Stored items:
■ ■ ■
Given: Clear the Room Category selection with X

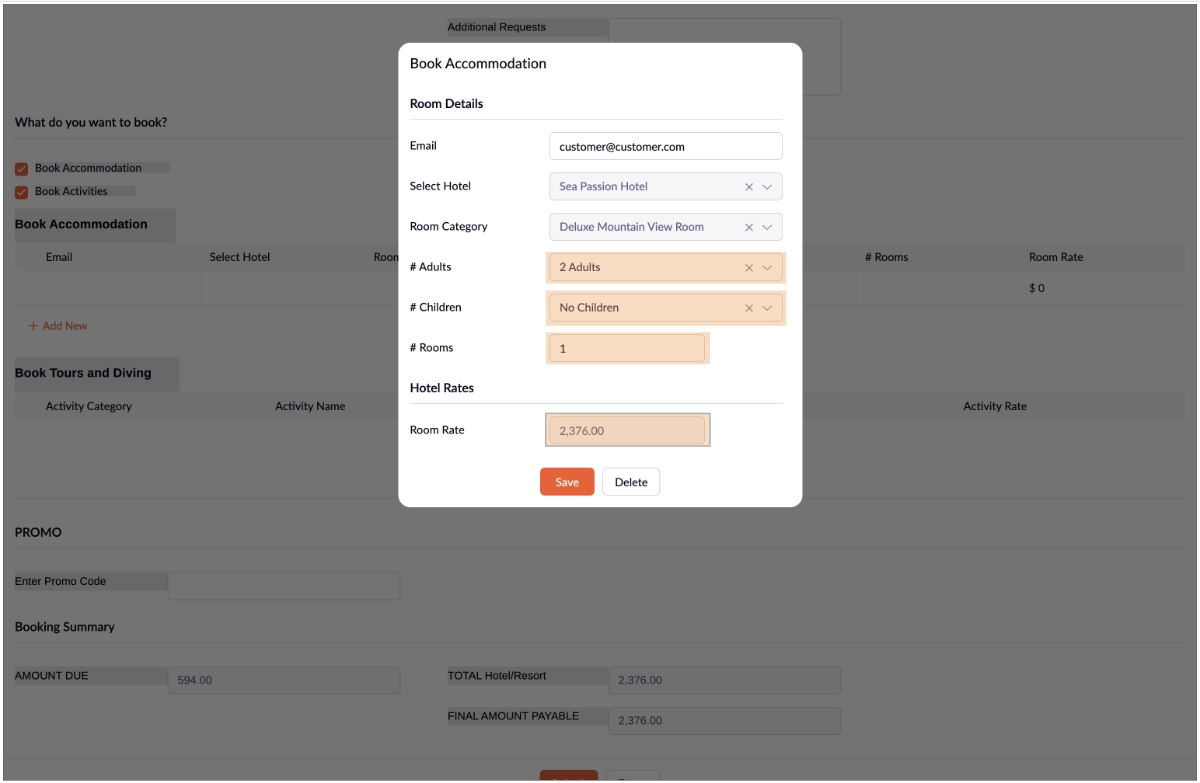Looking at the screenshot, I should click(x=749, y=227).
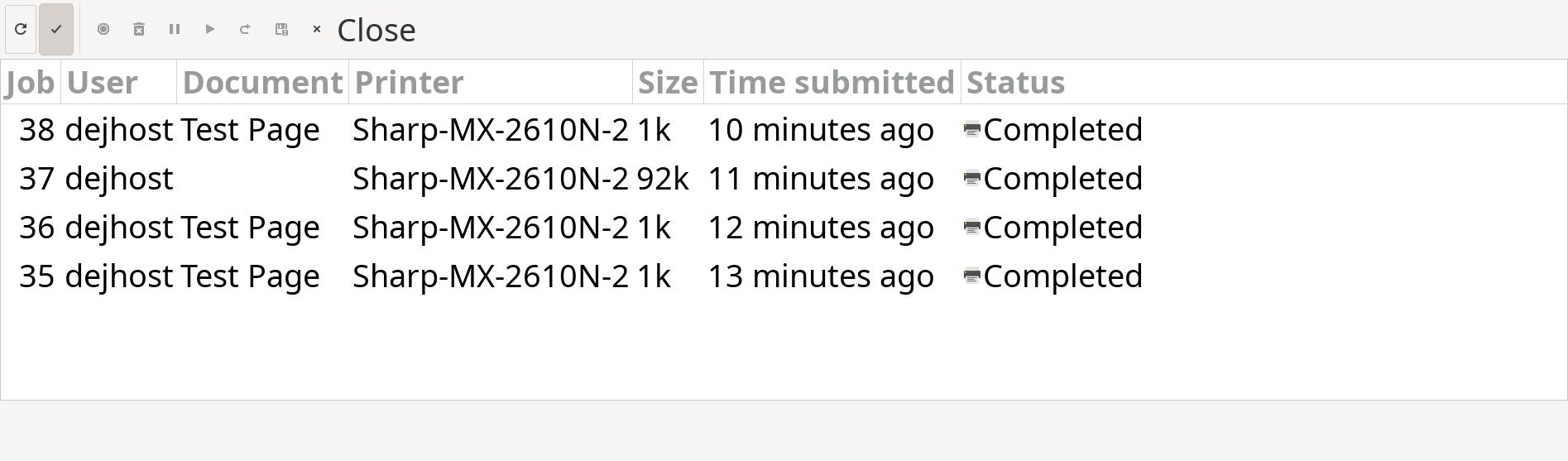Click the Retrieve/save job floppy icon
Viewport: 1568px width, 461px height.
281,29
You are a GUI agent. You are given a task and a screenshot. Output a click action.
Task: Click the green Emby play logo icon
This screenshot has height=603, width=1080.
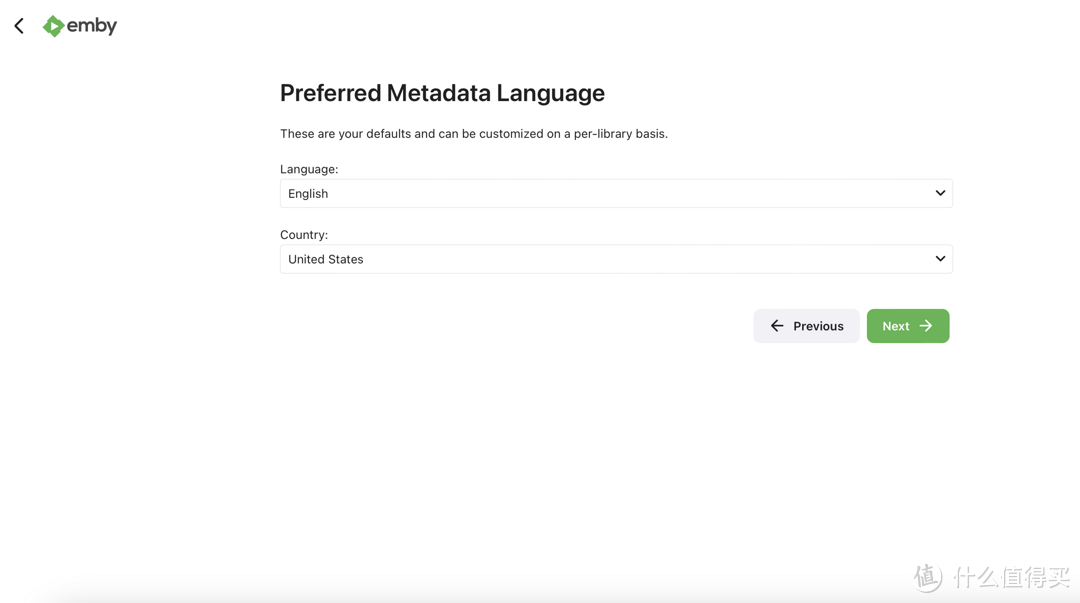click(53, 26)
■ ■ ■
:: ASSIGNED TASK ::
From the line with "Task: Click the green Emby play logo icon" to the final line of the entries above, reproduce each line exactly and nothing else; the pictures stay out.

:: RESPONSE AREA ::
Task: Click the green Emby play logo icon
This screenshot has height=603, width=1080.
click(53, 26)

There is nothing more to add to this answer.